As a long time FT subscriber, I'm happy you're using them as a source. The Zitron details were more useful to me though.

And none of my points have anything to do with the once off losses. I'm observing that a bunch of costs appear to be scaling with revenue or above revenue, which does not bode well for future profitability.

Also, as an aside, stripping out equity grants is really misleading for a private, high growth tech company.

simianwords 2 hours ago | parent [-]

The losses are scaling with revenue because increase in (expected) revenue increases valuation which increases compensation.

Once expectation stabilises these losses won’t happen because the valuation will remain constant. A lot of people were paid really high equity grants simply because they started low. You can’t expect them to be paid the same amount each time.

FT themselves point this out and who you believe is up to you.

disgruntledphd2 an hour ago | parent [-]

> The losses are scaling with revenue because increase in (expected) revenue increases valuation which increases compensation.

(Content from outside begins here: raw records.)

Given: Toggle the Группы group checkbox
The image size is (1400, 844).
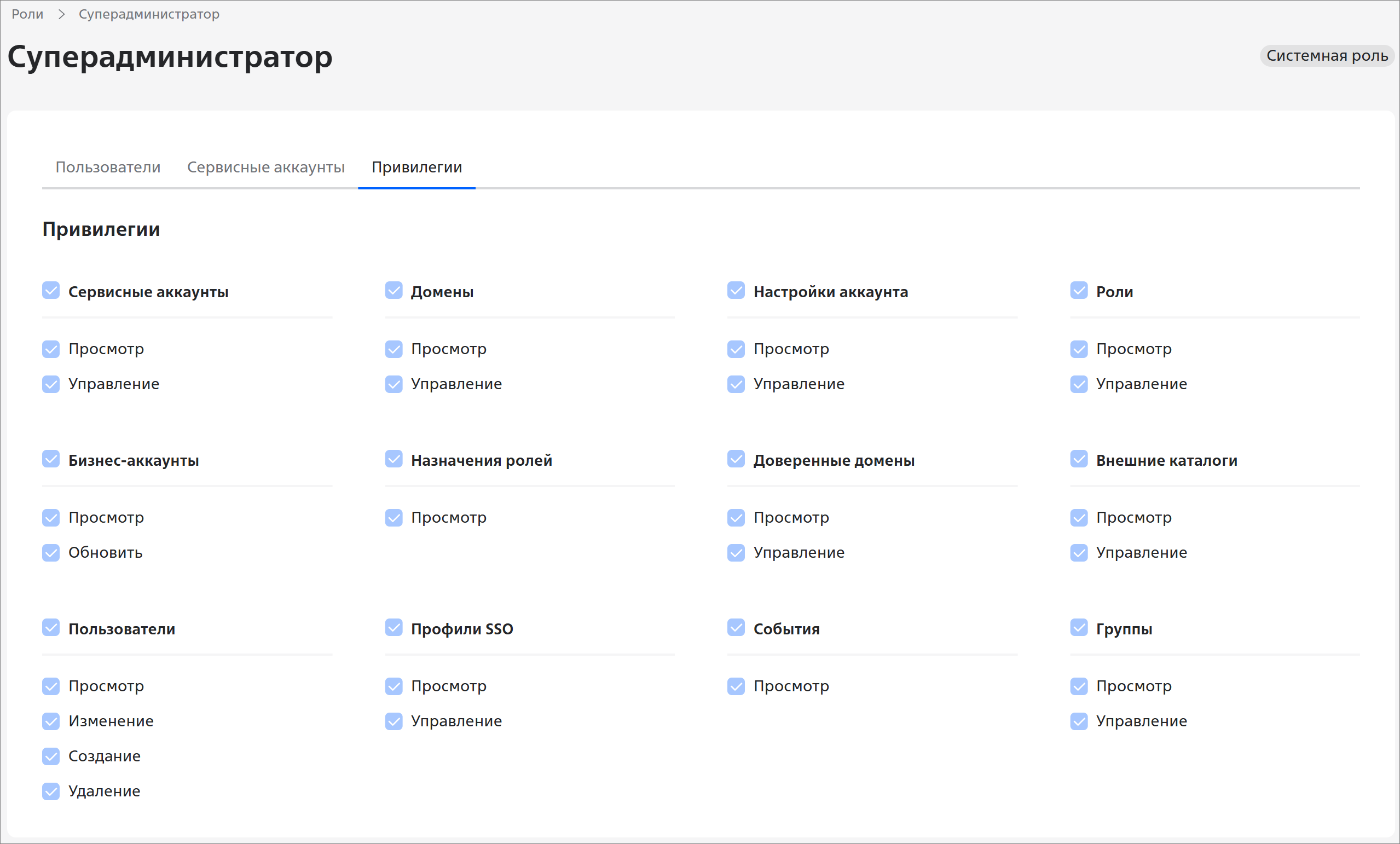Looking at the screenshot, I should (x=1078, y=627).
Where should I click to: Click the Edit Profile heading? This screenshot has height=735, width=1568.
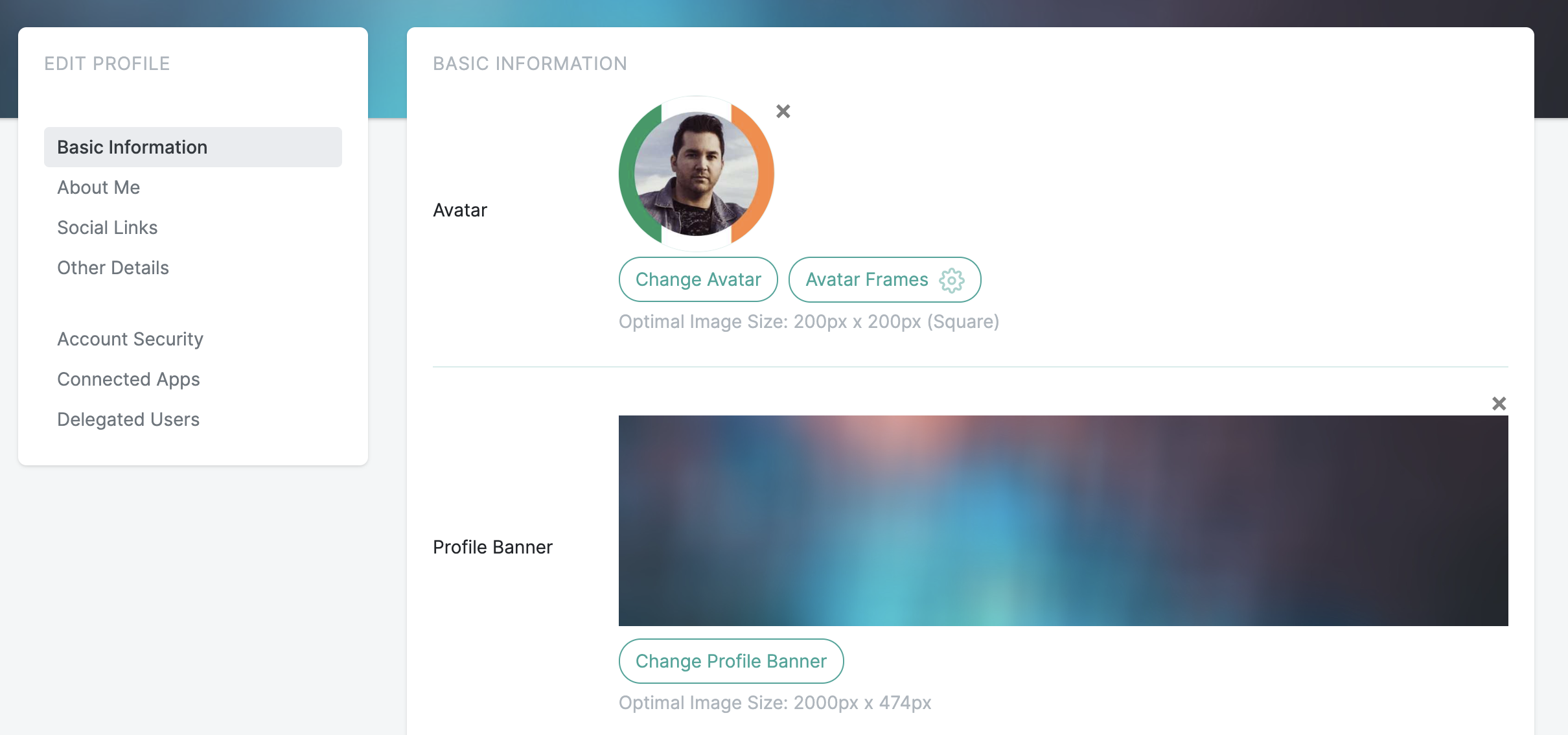point(107,64)
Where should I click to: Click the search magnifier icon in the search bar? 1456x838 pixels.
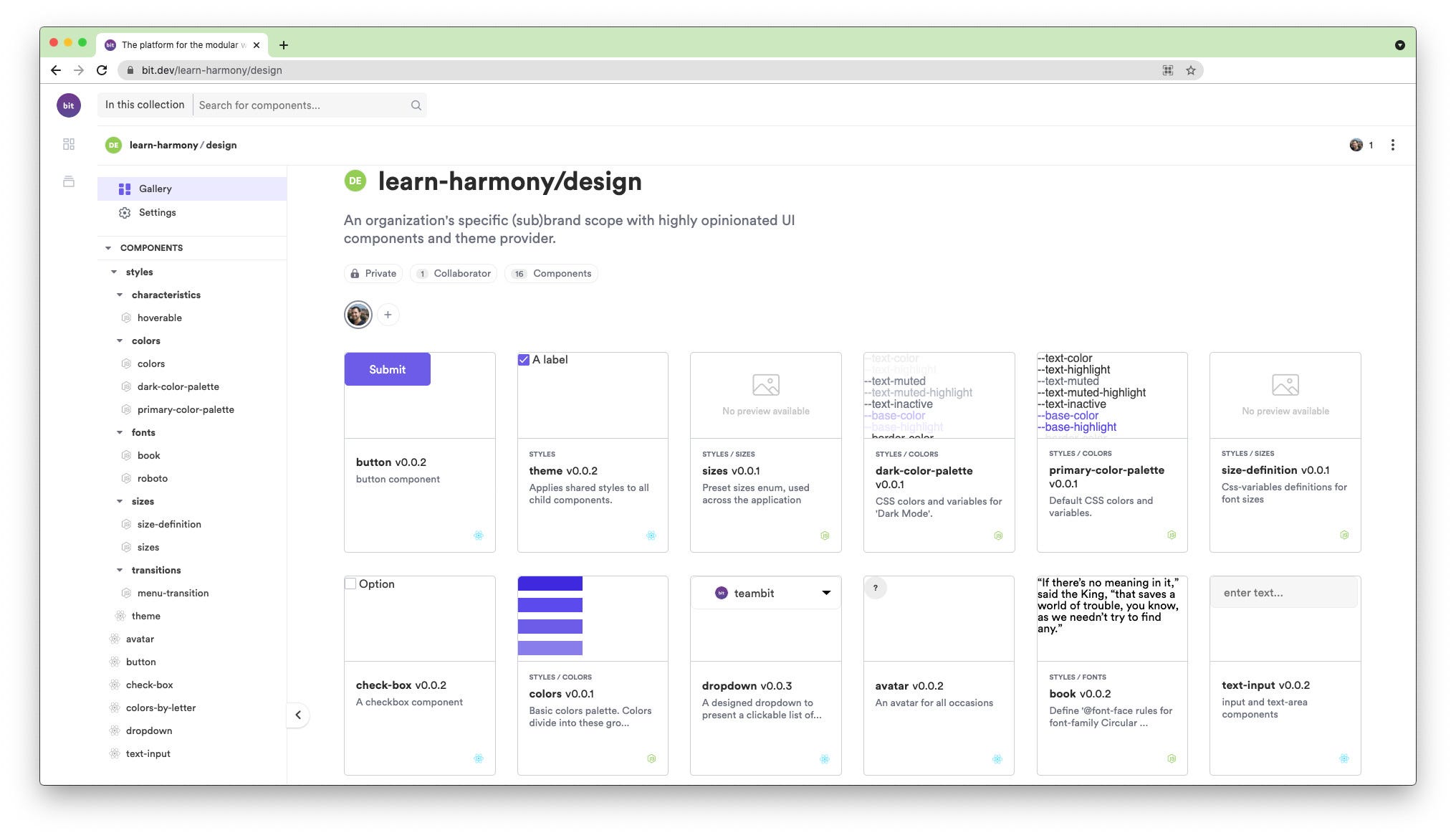coord(416,105)
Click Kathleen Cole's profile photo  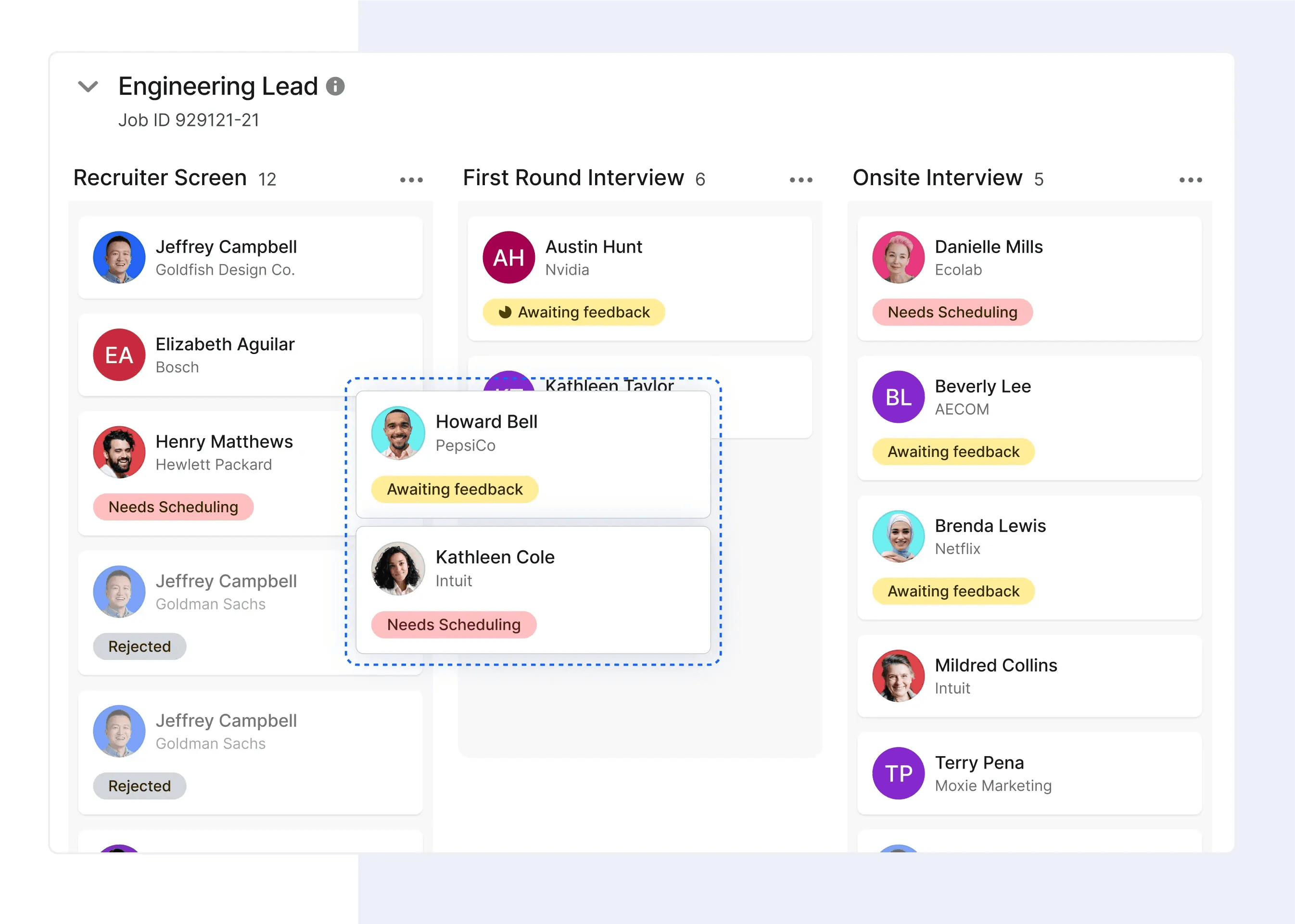tap(398, 568)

My original point around equity is that if you pay a substantial fraction of comp in this form, then leaving it out of expenses is pretty bizarre.

Is it your contention that the equity grants are the cause of their increasing losses?

I believe that this is probably not true at all, it's more likely to be S&M (salespeople scale as N not log(N) like engineering/product) particularly given that the product requires tuning for lots of companies (hence all the FDE hires).

More generally, the training costs seem to be increasing which is bad for their future profitability.